INFORMATION GIVEN –
>>

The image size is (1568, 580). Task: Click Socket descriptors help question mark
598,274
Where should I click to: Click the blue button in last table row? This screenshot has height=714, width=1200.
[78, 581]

<<
>>

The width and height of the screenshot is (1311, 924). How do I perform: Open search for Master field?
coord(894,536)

<<

OBJECTIVE – Retype the rows from the one containing "The width and" through the one containing "coord(894,536)" without changing anything.

ANSWER –
The width and height of the screenshot is (1311, 924). How do I perform: Open search for Master field?
coord(894,536)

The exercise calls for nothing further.